Abhi Chacko, head of IT commercial & innovation at Gatwick Airport
, said: “By providing the infrastructure we’re opening the door for a wide range of tech-savvy airport providers, including our airlines and retailers, to launch new real-time services that can help passengers find their way around the airport, avoid missing flights or receive timely offers that might save them money.
“We are proud to be the first airport to deploy augmented reality technology and we hope that our adoption of this facility influences other airports and transport providers so that it eventually becomes the norm.”
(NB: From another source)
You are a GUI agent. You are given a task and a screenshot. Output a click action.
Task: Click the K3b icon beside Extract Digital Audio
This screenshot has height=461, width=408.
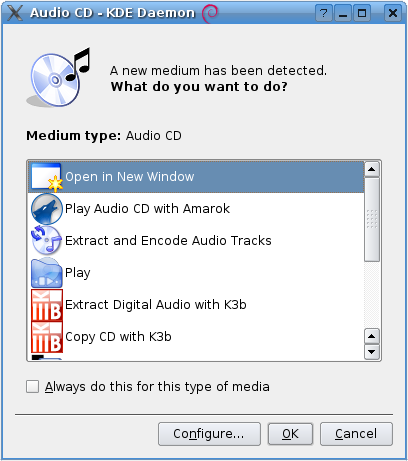coord(47,305)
Meanwhile, the Worldpay prototype demonstrates how shoppers operating within a virtual environment can use a Host Card Emulation (HCE) system to visualise the payment process, with EMV (Europay, MasterCard and Visa) technology enabling payments from credit and debit cards. Shoppers making a payment of £30 or under would buy in the same way as contactless payment, by tapping a virtual card on a virtual card machine. When a purchase is worth more than £30, shoppers would use an AirPIN, whereby they would see a range of numbers while within the virtual world and collect the four numbers that make up their PIN number, one by one, using a virtual controller.
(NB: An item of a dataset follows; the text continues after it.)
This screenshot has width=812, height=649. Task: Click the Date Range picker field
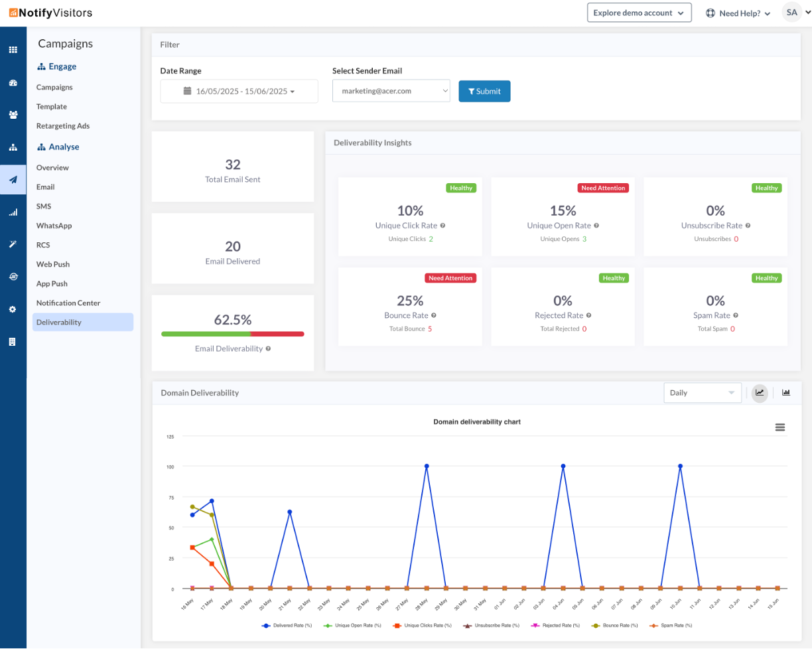(x=239, y=91)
As it launched its VR system, Worldpay said that the UK was lagging behind the rest of the world on virtual reality (VR), since take-up remained low. To date, it found, only 5% of UK shoppers have used VR technology in a retail setting, while only 35% of those responding to the study said they would consider buying via VR or augmented reality (AR) device. That contrasts, it said, with other parts of the world - shoppers in Brazil and China were more than twice as likely to shop within a VR world as UK shoppers.
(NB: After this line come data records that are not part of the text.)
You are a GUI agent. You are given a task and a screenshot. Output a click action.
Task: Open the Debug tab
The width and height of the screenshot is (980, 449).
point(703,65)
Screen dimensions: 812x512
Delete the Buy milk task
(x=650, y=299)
Nevertheless, nearly a third of Brits believe that VR is the future of shopping, and 58% of respondents were interested in seeing the technology within retail, using it, for example, to buy an item of clothing in a virtual store. Some 40% of respondents believed that VR technology will become as popular as smartphones.
Commenting on the findings, Nick Telford-Reed, director of technology innovation at Worldpay
, said: “Although consumer appetite for VR is growing, there is a long way to go before the technology enters the mainstream in the UK. Consumers are sceptical of the technology, particularly when it comes to storing sensitive information, such as payment details, within a virtual world. The security concerns highlighted by our research are nothing new. It’s not that long since many were wary of shopping online or using mobile banking. What is needed is education on a global scale to stress that it can be possible to shop securely in a virtual world.”
He added: “Innovation is what drives us and our clients. As technology moves on, so do the needs of consumers. As a leading payments company, it is our responsibility to consider where the next generation of payments will need to take place. We have built this prototype to provide a seamless, secure payment option for consumers in a virtual world. The benefits for merchants experimenting with virtual and augmented reality could be significant. While it is very early stages in its development, we believe that the sky is the limit when it comes to the industries that will find this technology useful. As more companies experiment with VR/AR in their endeavour to drive higher customer engagement, they need to consider if VR technology can support purchases as well. Whatever sales channel, it’s vital to make the payment process both slick and secure for customers. A compelling, immersive and seamless VR experience may even have the capability to increase sales.”